→ What is being asked
Please extract every line from the records below and reproduce each one verbatim.

++++ Records for processing

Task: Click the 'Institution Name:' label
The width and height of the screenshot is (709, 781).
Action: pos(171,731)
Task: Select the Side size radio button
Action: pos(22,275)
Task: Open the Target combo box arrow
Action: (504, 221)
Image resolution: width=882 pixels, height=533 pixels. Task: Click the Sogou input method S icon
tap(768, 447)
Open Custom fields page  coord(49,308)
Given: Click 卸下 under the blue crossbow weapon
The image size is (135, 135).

++++++++

→ Answer to this exercise
Task: Click the 'Institution Name:' label
The width and height of the screenshot is (709, 781).
Action: pos(171,731)
Task: Select the Side size radio button
Action: pos(22,275)
Task: Open the Target combo box arrow
Action: (504, 221)
Image resolution: width=882 pixels, height=533 pixels. Task: Click the Sogou input method S icon
tap(768, 447)
Open Custom fields page  coord(49,308)
Given: Click 卸下 under the blue crossbow weapon
The image size is (135, 135).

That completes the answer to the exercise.